*** Block opens ***

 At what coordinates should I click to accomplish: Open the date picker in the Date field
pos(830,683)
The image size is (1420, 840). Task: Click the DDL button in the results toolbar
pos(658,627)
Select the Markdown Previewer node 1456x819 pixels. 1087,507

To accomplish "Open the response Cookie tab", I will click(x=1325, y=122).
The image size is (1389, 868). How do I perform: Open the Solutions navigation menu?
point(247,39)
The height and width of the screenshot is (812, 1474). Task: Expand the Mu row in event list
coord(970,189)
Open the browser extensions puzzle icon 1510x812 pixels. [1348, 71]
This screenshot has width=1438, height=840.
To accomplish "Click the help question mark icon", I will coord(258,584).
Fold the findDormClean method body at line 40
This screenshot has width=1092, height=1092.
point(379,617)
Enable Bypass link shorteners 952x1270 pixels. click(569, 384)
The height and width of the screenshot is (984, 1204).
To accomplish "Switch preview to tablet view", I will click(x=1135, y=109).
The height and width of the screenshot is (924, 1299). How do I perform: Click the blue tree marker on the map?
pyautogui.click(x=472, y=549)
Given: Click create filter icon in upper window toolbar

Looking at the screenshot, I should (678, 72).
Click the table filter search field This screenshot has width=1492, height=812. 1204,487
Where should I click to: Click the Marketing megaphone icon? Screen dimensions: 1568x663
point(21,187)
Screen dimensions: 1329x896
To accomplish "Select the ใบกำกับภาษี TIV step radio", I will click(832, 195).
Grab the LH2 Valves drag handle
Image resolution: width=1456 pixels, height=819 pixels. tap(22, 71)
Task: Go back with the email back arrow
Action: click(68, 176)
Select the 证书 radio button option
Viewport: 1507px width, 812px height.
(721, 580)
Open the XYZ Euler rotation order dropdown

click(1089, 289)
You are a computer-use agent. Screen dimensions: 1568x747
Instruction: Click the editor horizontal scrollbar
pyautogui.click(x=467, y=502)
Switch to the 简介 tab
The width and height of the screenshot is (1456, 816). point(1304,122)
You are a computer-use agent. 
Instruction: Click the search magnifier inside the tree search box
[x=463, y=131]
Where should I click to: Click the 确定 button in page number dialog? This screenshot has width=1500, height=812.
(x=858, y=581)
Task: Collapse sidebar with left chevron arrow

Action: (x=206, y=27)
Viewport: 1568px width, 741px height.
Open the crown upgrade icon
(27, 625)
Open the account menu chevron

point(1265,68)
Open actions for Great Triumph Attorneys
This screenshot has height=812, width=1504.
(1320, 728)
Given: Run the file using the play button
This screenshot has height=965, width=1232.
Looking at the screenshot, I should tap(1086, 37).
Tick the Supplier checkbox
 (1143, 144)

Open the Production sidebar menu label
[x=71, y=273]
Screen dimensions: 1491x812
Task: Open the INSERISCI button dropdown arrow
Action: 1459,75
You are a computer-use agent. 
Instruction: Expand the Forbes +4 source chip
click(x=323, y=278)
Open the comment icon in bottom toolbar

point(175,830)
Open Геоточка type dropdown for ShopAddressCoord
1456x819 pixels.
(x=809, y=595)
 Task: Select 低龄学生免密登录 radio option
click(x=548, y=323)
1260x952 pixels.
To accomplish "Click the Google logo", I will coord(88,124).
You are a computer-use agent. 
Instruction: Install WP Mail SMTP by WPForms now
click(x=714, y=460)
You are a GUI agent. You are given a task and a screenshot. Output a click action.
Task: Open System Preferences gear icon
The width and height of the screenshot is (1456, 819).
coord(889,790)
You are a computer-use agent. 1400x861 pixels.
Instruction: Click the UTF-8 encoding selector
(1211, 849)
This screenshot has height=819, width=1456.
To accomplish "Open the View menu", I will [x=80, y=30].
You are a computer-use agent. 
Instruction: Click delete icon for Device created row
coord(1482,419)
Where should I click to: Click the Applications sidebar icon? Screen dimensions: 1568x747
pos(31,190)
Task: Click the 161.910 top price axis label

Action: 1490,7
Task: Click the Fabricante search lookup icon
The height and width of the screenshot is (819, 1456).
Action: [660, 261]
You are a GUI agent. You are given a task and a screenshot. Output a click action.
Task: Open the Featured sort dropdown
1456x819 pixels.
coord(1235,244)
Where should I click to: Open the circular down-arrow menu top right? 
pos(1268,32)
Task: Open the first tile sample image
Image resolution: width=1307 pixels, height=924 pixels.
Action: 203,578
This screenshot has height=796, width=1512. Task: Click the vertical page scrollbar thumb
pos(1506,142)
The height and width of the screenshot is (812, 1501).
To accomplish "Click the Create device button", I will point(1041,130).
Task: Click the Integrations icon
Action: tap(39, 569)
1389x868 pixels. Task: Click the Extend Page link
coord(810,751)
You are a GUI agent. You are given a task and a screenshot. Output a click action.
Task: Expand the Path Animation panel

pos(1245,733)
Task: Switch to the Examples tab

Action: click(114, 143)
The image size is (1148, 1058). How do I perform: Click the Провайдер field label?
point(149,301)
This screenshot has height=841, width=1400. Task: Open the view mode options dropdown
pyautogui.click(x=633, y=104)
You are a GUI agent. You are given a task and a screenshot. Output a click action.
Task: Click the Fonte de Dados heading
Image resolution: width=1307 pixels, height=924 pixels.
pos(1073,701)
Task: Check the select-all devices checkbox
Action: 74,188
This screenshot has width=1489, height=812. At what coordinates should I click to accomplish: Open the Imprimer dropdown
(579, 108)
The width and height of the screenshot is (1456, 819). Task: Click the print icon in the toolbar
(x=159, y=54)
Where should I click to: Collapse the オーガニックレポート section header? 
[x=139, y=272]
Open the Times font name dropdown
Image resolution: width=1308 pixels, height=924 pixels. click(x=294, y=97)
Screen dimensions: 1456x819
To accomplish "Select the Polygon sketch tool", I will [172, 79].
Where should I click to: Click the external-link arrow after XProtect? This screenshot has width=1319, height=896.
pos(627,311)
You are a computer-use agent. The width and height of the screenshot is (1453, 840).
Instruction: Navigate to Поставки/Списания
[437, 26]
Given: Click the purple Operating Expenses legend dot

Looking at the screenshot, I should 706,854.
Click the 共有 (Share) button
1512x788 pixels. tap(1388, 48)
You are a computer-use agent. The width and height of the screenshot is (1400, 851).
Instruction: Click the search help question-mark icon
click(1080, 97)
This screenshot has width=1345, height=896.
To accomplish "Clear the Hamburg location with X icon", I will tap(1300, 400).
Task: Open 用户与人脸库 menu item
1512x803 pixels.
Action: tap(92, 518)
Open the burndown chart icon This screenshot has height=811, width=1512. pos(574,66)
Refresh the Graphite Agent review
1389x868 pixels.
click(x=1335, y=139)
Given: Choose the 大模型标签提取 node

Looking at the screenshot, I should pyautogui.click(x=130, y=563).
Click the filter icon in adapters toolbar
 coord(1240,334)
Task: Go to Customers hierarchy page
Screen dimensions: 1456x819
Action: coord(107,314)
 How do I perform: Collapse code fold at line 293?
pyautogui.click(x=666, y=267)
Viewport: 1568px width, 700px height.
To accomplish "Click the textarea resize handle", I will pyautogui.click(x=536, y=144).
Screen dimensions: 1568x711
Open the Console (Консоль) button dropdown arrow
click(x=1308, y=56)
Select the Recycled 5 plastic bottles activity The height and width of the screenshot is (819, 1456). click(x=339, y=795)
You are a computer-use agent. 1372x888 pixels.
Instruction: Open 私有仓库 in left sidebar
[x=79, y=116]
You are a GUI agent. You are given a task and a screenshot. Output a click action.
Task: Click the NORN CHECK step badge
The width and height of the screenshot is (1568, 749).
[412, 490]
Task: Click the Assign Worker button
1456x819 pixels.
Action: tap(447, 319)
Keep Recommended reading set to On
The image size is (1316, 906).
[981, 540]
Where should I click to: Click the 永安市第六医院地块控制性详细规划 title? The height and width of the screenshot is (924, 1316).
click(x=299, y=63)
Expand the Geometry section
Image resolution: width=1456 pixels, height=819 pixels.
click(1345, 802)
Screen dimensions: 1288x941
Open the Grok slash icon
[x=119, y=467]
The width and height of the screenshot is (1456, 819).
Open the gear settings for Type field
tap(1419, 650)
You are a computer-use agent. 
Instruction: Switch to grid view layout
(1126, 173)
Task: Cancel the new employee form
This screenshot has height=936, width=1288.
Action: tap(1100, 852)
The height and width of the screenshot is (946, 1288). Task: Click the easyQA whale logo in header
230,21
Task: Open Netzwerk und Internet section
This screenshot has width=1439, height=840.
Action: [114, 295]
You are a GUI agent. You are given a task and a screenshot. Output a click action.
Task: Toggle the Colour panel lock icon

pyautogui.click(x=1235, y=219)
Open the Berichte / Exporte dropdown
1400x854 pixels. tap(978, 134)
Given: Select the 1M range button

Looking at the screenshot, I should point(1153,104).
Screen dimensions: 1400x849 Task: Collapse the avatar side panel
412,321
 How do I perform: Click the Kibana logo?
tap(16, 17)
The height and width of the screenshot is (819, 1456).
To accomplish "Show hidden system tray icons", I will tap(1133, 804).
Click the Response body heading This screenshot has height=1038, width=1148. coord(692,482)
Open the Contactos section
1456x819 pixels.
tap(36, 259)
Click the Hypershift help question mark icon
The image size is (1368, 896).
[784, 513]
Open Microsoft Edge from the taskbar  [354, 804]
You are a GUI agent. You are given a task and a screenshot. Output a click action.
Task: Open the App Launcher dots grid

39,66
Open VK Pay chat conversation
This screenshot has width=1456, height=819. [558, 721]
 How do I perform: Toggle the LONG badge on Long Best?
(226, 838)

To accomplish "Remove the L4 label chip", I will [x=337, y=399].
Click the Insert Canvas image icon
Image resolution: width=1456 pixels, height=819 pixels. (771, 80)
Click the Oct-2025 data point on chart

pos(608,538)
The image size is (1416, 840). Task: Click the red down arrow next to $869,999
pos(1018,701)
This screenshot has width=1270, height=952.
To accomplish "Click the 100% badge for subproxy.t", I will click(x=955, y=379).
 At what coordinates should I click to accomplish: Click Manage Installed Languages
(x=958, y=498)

*** Block closes ***

ACTIVITY – Write out exactly, please, the lines beginning at the start of the material and ending with the line that holds "Select the Markdown", both included.

WRITTEN SOLUTION –
 At what coordinates should I click to accomplish: Open the date picker in the Date field
pos(830,683)
The image size is (1420, 840). Task: Click the DDL button in the results toolbar
pos(658,627)
Select the Markdown Previewer node 1456x819 pixels. 1087,507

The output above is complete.